- 907 Okunma
- 0 Yorum
- 0 Beğeni
Gündüznamelerim -2
Ey uzun soluklu, beyaz yeleli şehir, sesim titrek bu gün bu gün bambaşka güzelsin. Bembeyaz oluyorsun bembeyaz. Tertemiz gelinliğini giyiyorsun bu gün. Biraz durgun kaldırımların, ortalıkta görünmüyor kuşların. Bembeyaz tenin varmış senin Ankara’m ben seni kara hemde kas kara zannederdim. Bembeyaz kar nameleri duyulur bu gün semtlerinde... Akşam saatlerinde cebeci de bir tren haykırışları dağlarken yüreğimi, bir gidiş başlar gerçek sevgiliye doğru. Yağıyordu saçlarıma korka korka öleceğini bile bile düşüyordu karlar. Sevgili almış eline beyaz gelinliğini sonsuzluğa uğurluyordu kendini... Dudaklarından dökülen son cümleler kendine iyi bak olmuştu.

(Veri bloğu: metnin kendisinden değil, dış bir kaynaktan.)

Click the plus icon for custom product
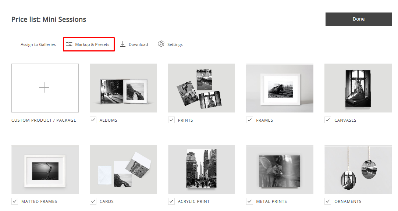 pos(44,88)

Oysa o narin bedeni toprak altında kalıp üşüyecekti. Aman Allah’ım nasıl bir sevgiydi bu? Bedeni buz gibi, sesi titrekti.Bak dışarı soğuk üşüme mantonu giy diyordu, son nefesinde beni düşünüyordu. Oysa kendisinin acınacak hali vardı. Ve yağan karı göstererek bak yavrum bu kar her tarafa aynı yağamaz sen üşürken burada denize girenler vardır. Senin sıcak bir manton var ama olmayanlarda vardır, hep bana deme başkalarıyla güzel dünya paylaşmayla güzel, paylaşmayla çoğalır her şey... Sen sen ol hep bana deme yavrum. Bu hayatın başka kahramanları da vardır. Sözlerinin ardı arkası kesilmiyordu. Bırak şimdi beni ben yaşımı yaşayıp dişimi dişemişim artık yavrum derken gözlerinin içinde bir gülümseme vardı. Evet Ankara’ya kar yağıyordu. Ben farklı bakıyordum kara sen farklı bakıyordun. Benim için kar yıllardır beni besleyen, büyüten annemin sözlerinin şahitliğini yaparken belki senin için bir sevgilinin kulağına söylediğin seni seviyorum cümlesiydi. Belki de buz tutan yollarda çektiğin rezilliklerin kepazeliklerin babasıydı, bir çocuğa yağan kar yeni yapacağını kardan adamın sevdasıydı. Sözleri yıllardır birikmişti sanki ağzında ne var ne yoksa döküyordu bir bir... Yılların sessizliğine inat bozmuştu suskunluğunu, yıllardır sahursuz tuttuğu bir oruç gibi. Bak yavrum elin ırzına namusa yan gözle bakma, kara saçlının da intizarını alma ne ekersen onu biçersin dünyadan. Sanma ki düşman ekip dost biçerim sanma. Sırlarını kimselere aşikar etme bak bu gün dost olanlar yarın düşman olabilir. Düşmanlarına da kötülük etme bir bakarsın bir gün dostun olabilir. Kuruyan dudaklarına bir yudum su değince biraz düzelir gibi oldu. Su gibi olun evladım su gibi hep aranılan olun ama muhtaçları düşünün. Bu fanilik tarlasında bu gün varsak yarın yokuz. İşte benden ibret al kuzucuğum geldim gidiyorum.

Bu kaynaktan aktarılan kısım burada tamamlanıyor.